Num mercado de gado há compradores e vendedores. Há quem peça demais e quem ofereça de menos pelo gado exposto. Parece que os compradores se sentiram muito ofendidos, como se só eles estivessem nesse mercado.
Na verdade, também lá estão os vendedores e, claro, o respetivo gado. Se o gado não tem capacidade para se pronunciar, também não se sente ofendido com o que dizem dele. Já os vendedores são gente como os compradores e nem repararam na comparação.

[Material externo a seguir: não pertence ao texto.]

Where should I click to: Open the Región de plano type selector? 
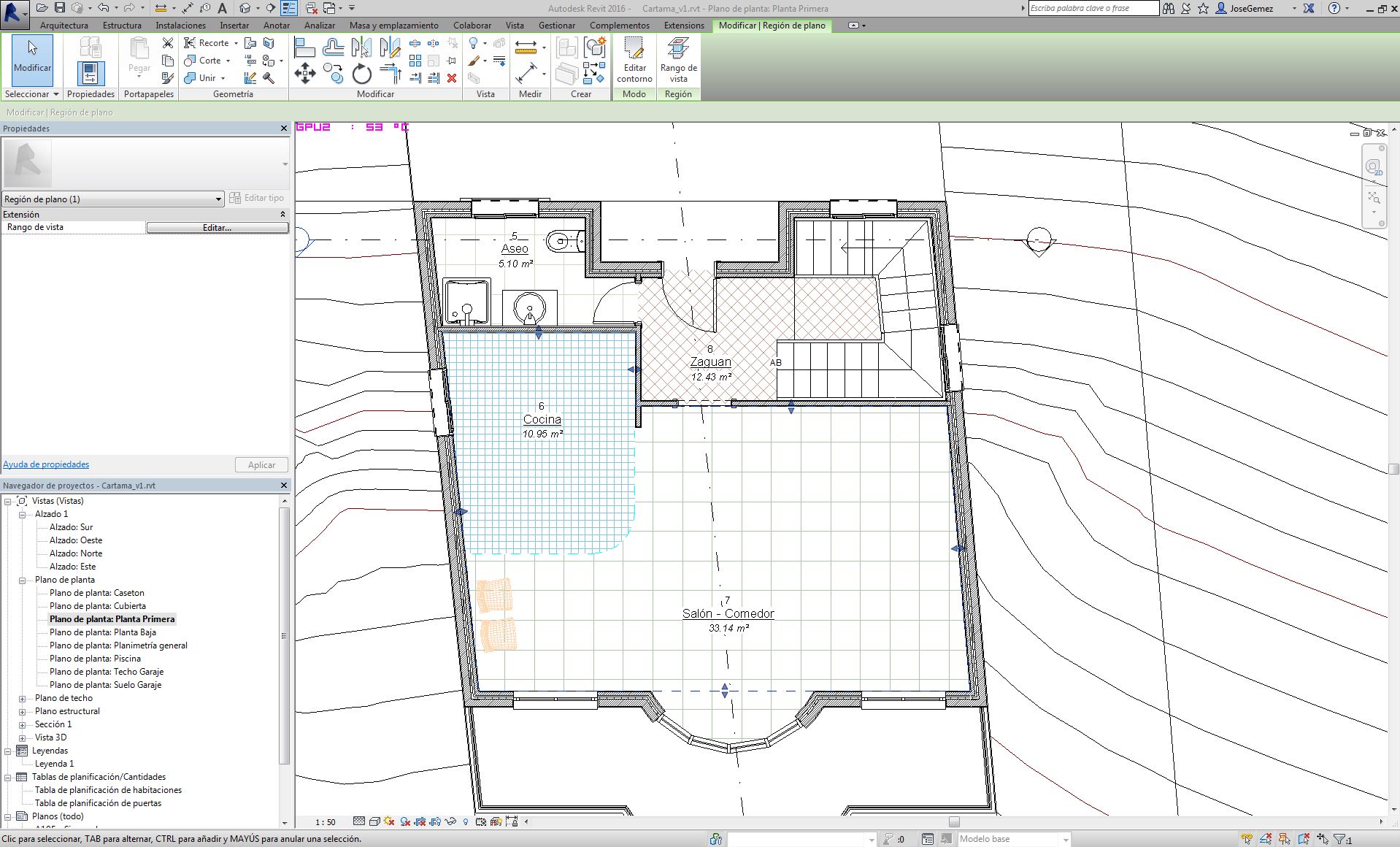click(112, 199)
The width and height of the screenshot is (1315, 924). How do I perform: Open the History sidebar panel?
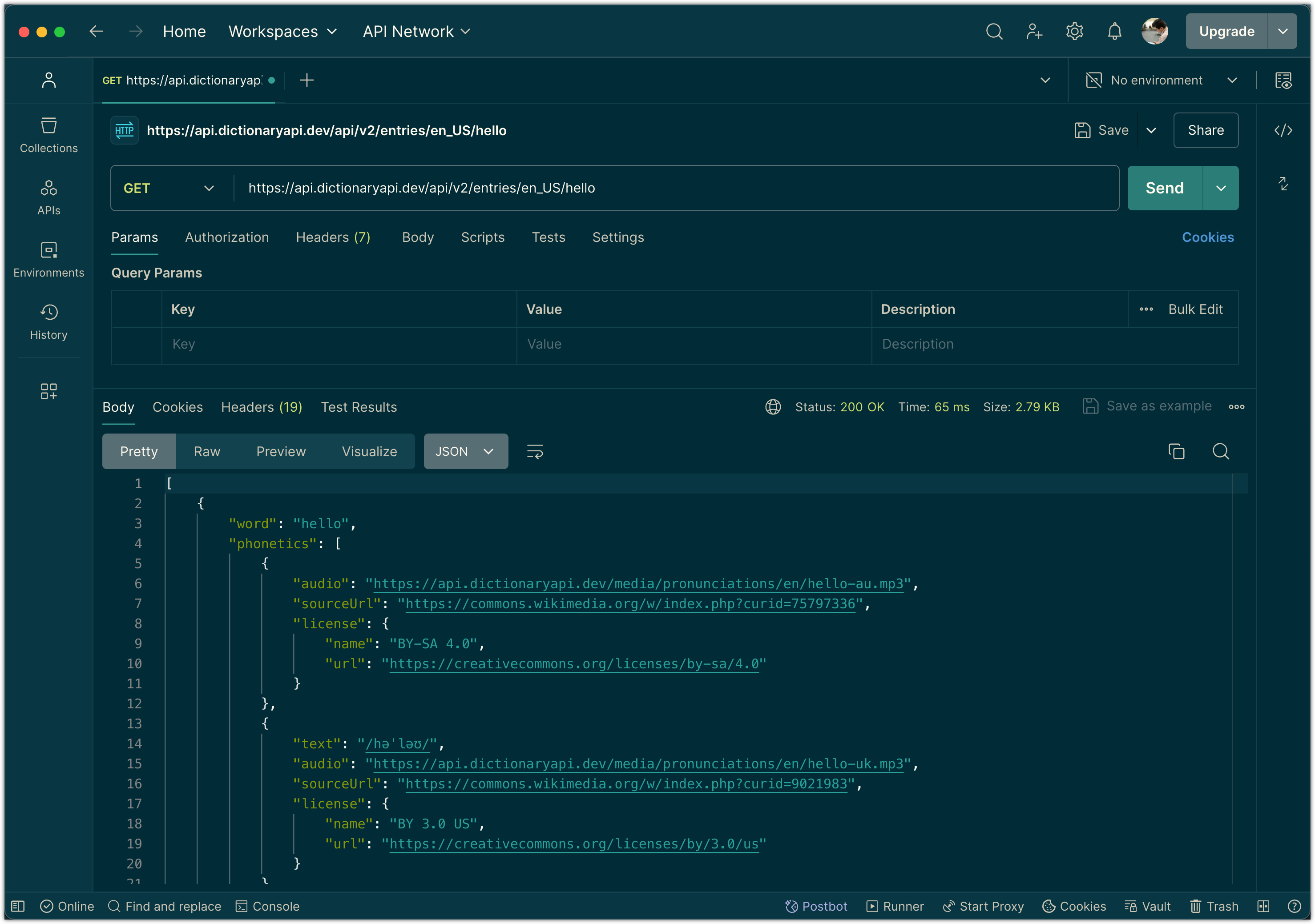coord(48,322)
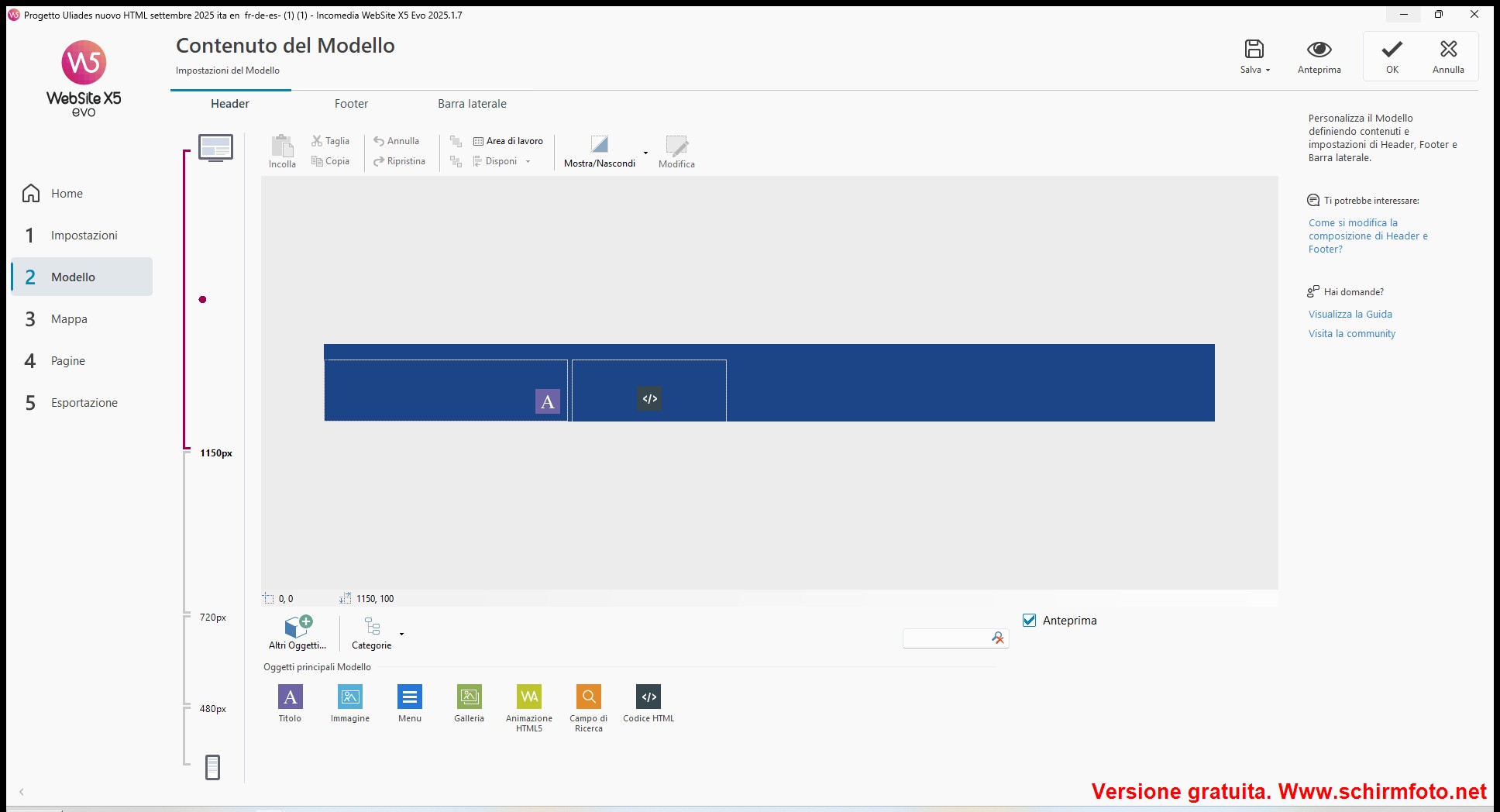Select the Codice HTML object icon
Image resolution: width=1500 pixels, height=812 pixels.
pos(649,697)
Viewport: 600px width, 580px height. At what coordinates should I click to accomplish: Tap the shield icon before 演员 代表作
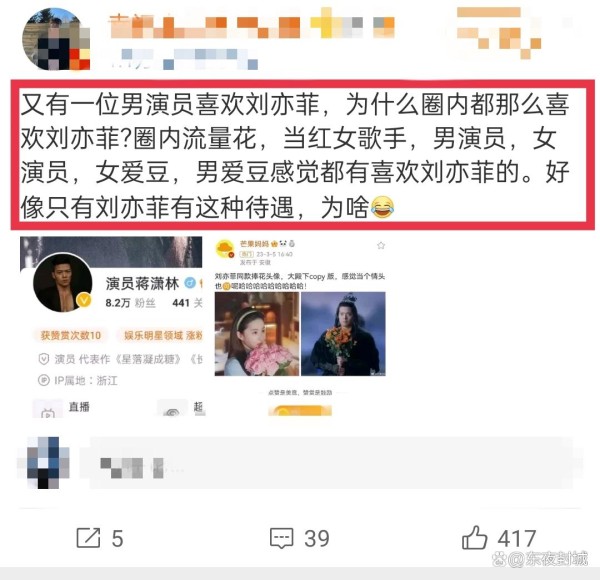click(x=44, y=359)

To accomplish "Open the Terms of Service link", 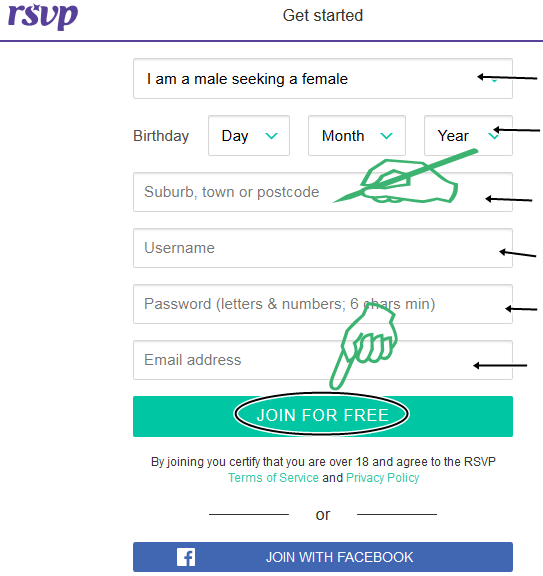I will 273,478.
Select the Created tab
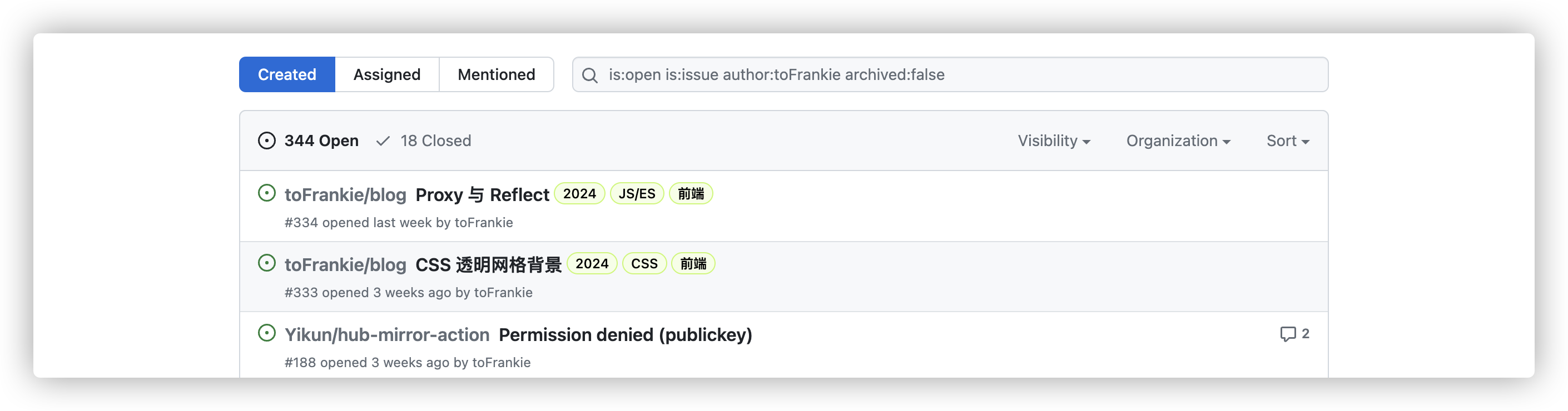 coord(287,75)
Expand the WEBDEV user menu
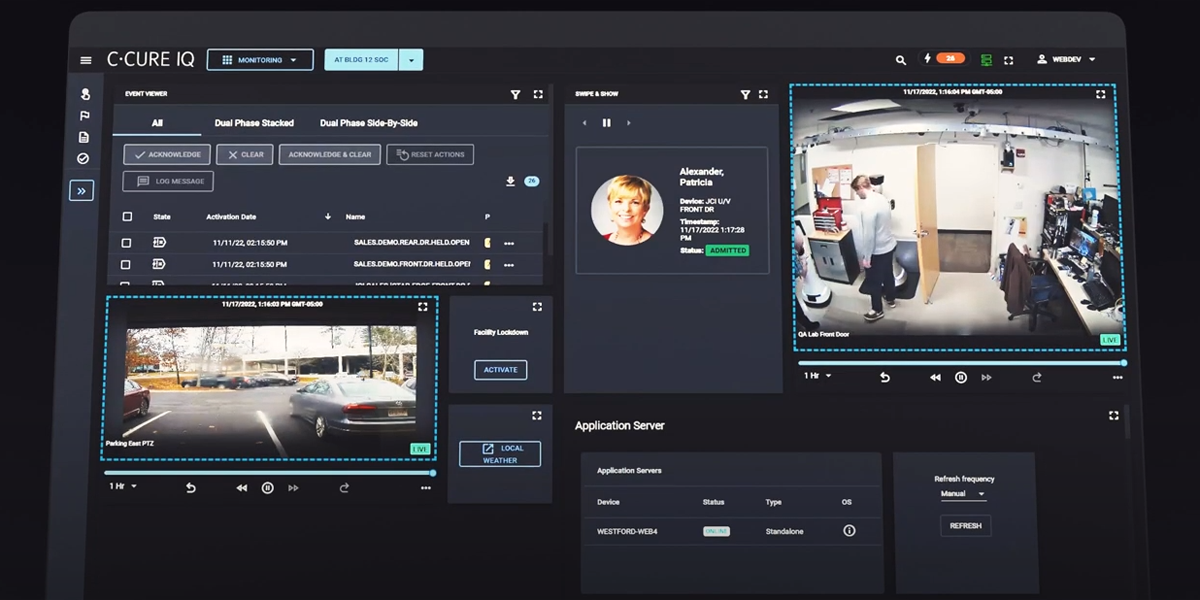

Afinal, no mercado de gado, como na Concertação Social, há gente com maneiras e educação, e há gente que não tem uma coisa nem outra. Os pedidos e as ofertas são, tantas vezes, tão estupidamente irrealistas que até o gado se arrepia todo, de pelo em riste, com tanta falta de decoro.
A propósito disso, quem passa a vida a chamar geringonça ao governo legítimo do país, também devia ser, no mínimo, censurado por falta de respeito a pessoas que, pelos cargos que exercem, a ele têm direito. E se esse direito não lhe é reconhecido, ao menos, por uma questão de educação.
Vamos supor que o governo, ou a geringonça, usando do direito de resposta, resolvia apelidar de bestas aqueles que andam atrelados à traseira dessa geringonça (que até anda e funciona bem) enquanto vão gritando entusiasticamente, o seu gozo por ter deixado a sua empenada carroça, para estar ali a tentar puxar para trás.
Os homens da geringonça, pelo contrário, até se sentem muito felizes por ter conseguido prescindir dos carroceiros e até deixar que eles tentem servir de travão a um veículo que eles julgavam muito pior que a carroça que eles arrastavam a muito custo. Coisas...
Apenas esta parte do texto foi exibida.